Summer of 1983, Northern Italy. Seventeen year-old Elio lives with his family in their summer house, when Oliver, his father’s research assistant arrives. Oliver will stay with them for the whole summer to work with Elio’s dad on Greek-Roman art sculptures. Elio will soon be intrigued by this new guest, whose magnetic presence will ignite something inside Elio, something new and undiscovered.

The new film by Luca Guadagnino is the big surprise of this year’s award season. With 4 Oscar nominations {Best Performance by an Actor in a Leading Role, Best Adapted Screenplay, Best Motion Picture of the Year, Best Achievement in Music Written for Motion Pictures (Original Song)}, and already more than 40 other wins (including the recent Golden Globes), Call me by your name is a breathtaking love story between two young men set in the 80s. Written by James Ivory and Luca Guadagnino, the film is based on the 2007 novel by André Aciman and it is the final installment in Guadagnino’s thematic Desire trilogy, following I Am Love (2009) and A Bigger Splash (2015).

 

 

The story simple: Elio volunteers to show Oliver around the area. The two of them will develop a friendship that will ultimately expose their deep desire for each other. Elio is fascinated and at the same time irritated by Oliver’s infatuating personality. Oliver is intelligent, handsome and absolutely captivating; he flirts with women and knows how to enjoy life, while Elio is young, shy and inexperienced. Through the explorations of their surroundings, they also explore their own sexuality and consequently their own identity. What we witness on screen is a marvelous portrait of love and desire that unlocks new and wonderful possibilities. Elio and Oliver fall madly in love, while Elio discovers his sexuality and his own self through Oliver. What they have is effortless and natural; it is real.

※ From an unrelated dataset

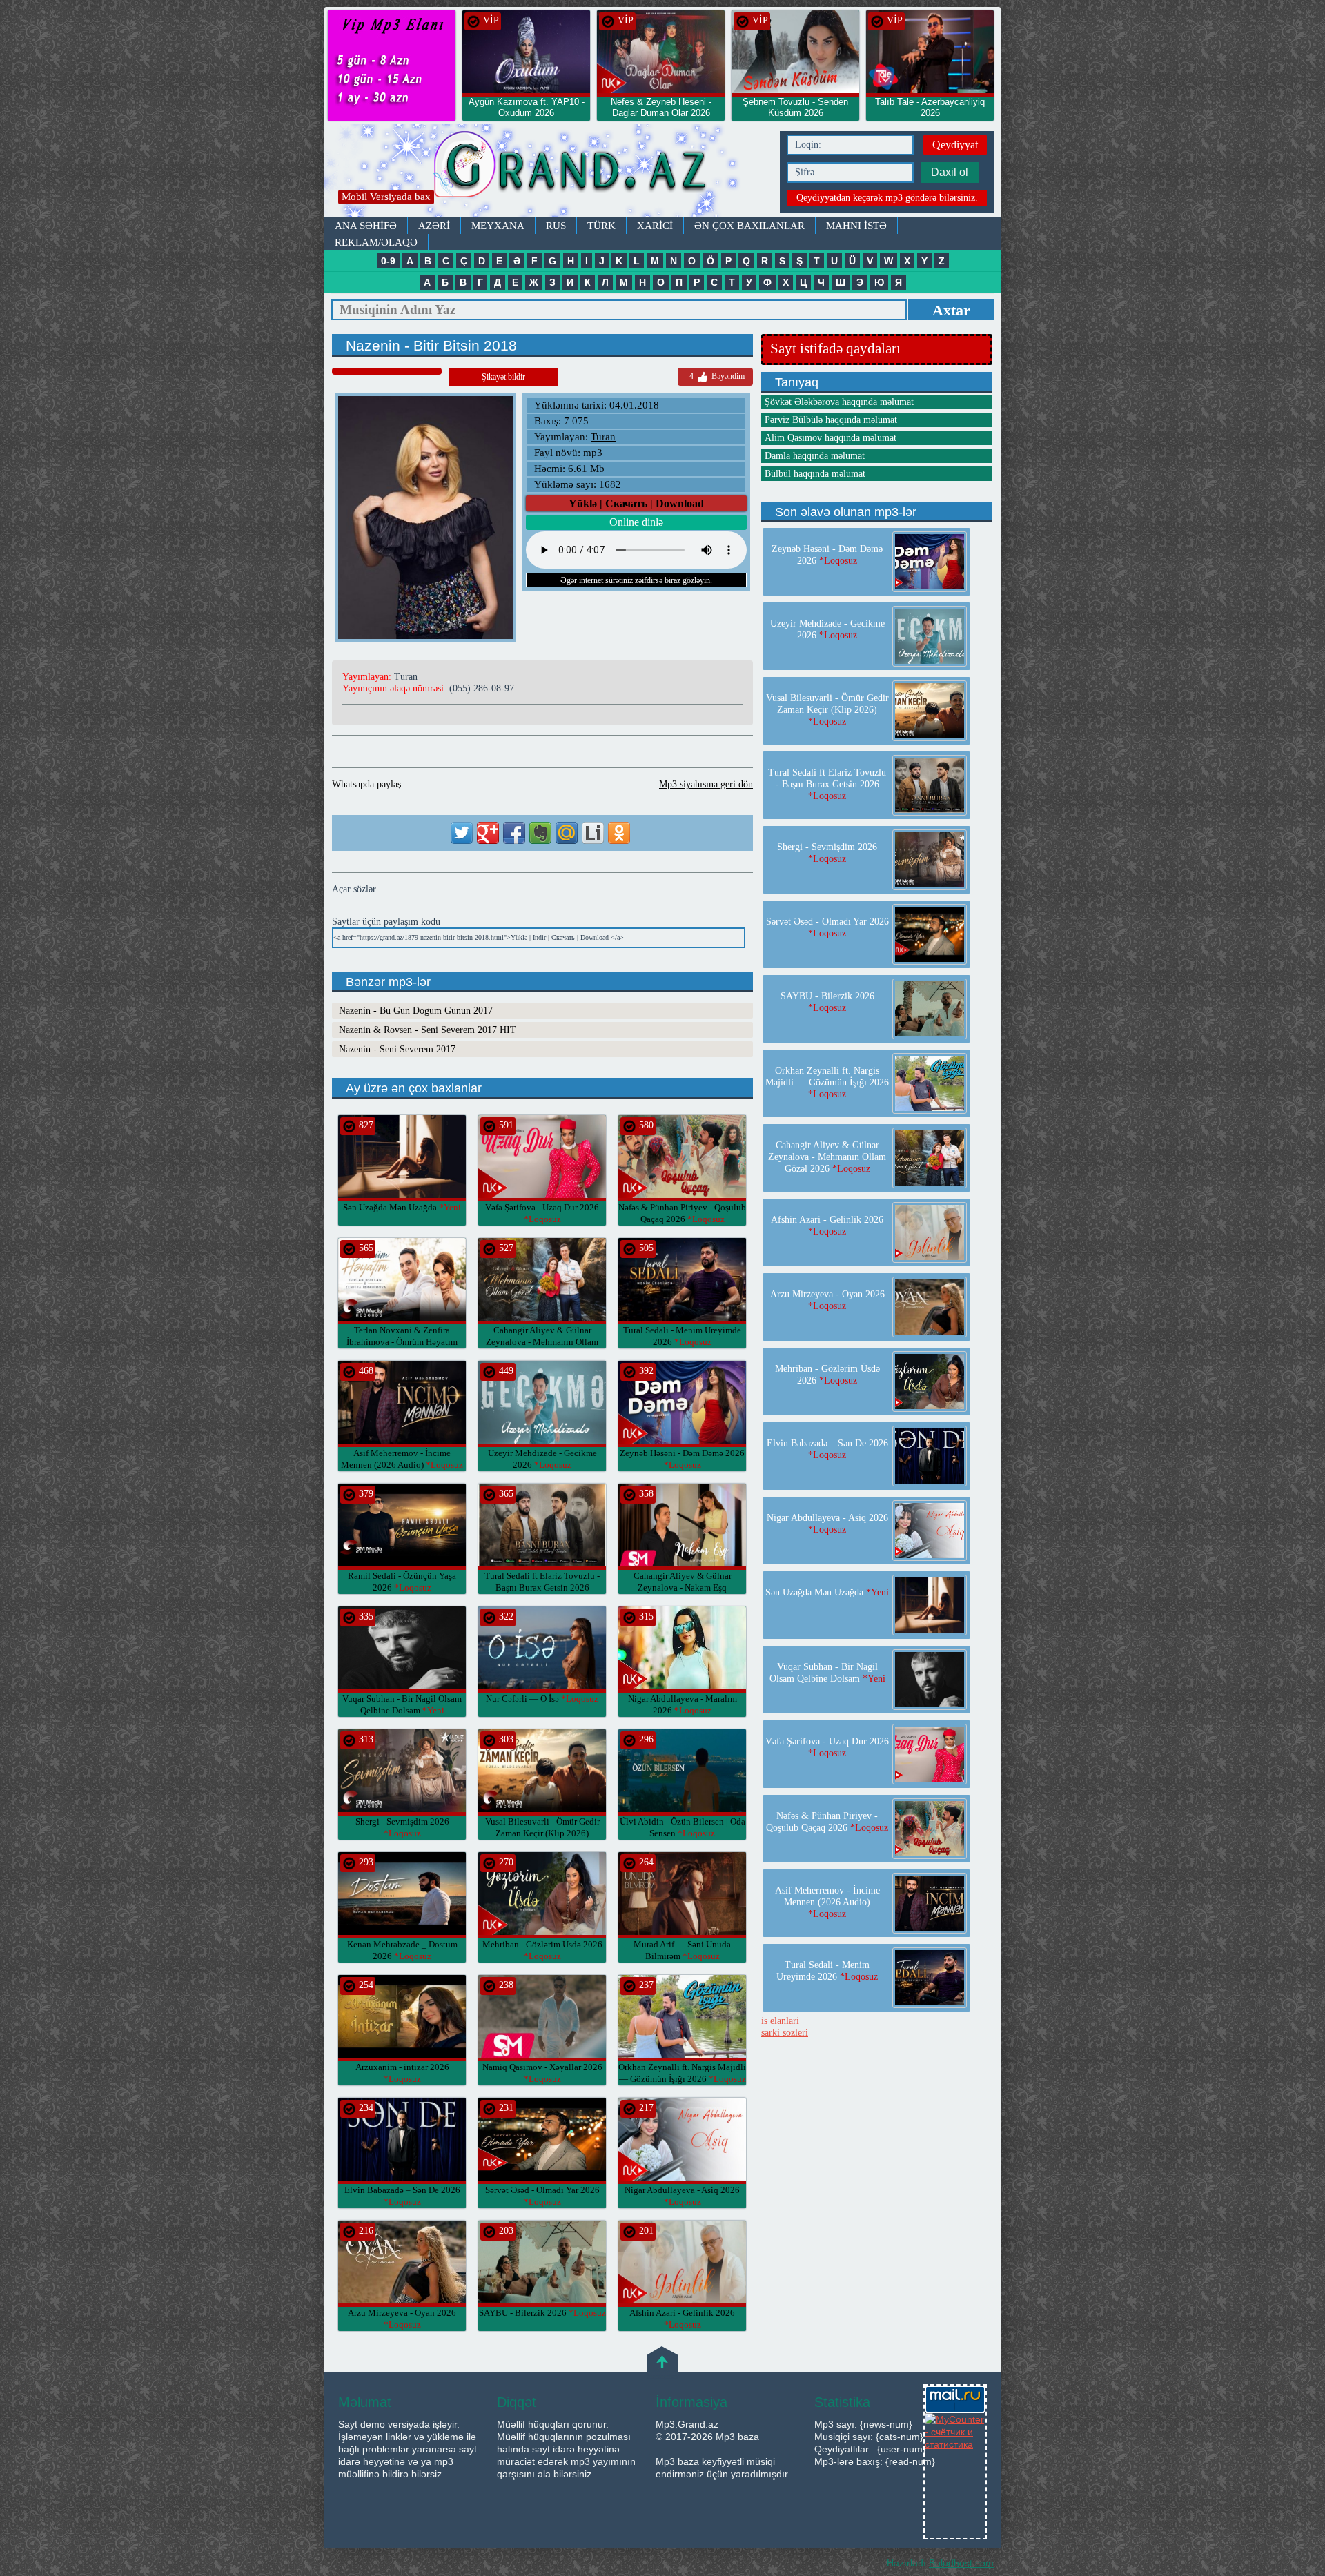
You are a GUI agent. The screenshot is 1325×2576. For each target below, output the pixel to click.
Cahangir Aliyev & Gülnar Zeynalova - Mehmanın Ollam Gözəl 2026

Guadagnino has managed to create a film that looks effortless. The natural way with which everything flows is one of the film’s best qualities. The entirety of the shots are flawless: he uses intense close-ups to demonstrate Elio’s emotional state, while he foregrounds the relationship’s course and Elio’s sexual journey. The erotic atmosphere of the film is smooth and comes out naturally due to the impeccable chemistry of the two actors. Chalamet has righteously won all those awards, while he flirts with his first Oscar this year. His performance as the frustrated Elio who explores his sexuality through his relationship with Oliver is amazing. His body language conveys the impatience and desire of a young man and it expresses his character’s inner world with such an integrity that his performance becomes almost pure.

The Italian landscape and the carelessness of the summer create an environment that allows the audience to discover without haste the relationship of Elio and Oliver. When swimming and laying under the sun become priorities, then somehow the process of realizing yourself and your needs is unveiled. The amazing score is also contributing to experience the film as effortlessly and naturally as possible, since the music’s soft and restless notes reveal a romanticism that is comparable to Shakespearean love.

This film is a landmark of love, and particularly gay love; one that is unique, deep and universal. Elio and Oliver’s story is one that doesn’t happen every day. At one of the last scenes of the film, Elio’s father is openly talking to his son about love and desire; he talks with honesty and compassion about all those things every young person wants to hear from their parent. Truthful and inspiring words that place the film on a cinematic pedestal, one that is carved with beautiful and exquisite Greek-Roman details.

This is the type of film that leaves its mark on the viewer; it is the type of film which is above all an experience. You witness step by step the development of those characters and their relationship, you feel them, and along with them, you discover parts in yourself you didn’t know exist. Parts that talk about deep love and are authentic. Call me by your name is an intense portrait of love; a love that has the power to change, transform and shape one’s life. Elio and Oliver meet in Northern Italy only to discover that by loving each other, they ultimately learn to love and appreciate who they really are. And that is priceless.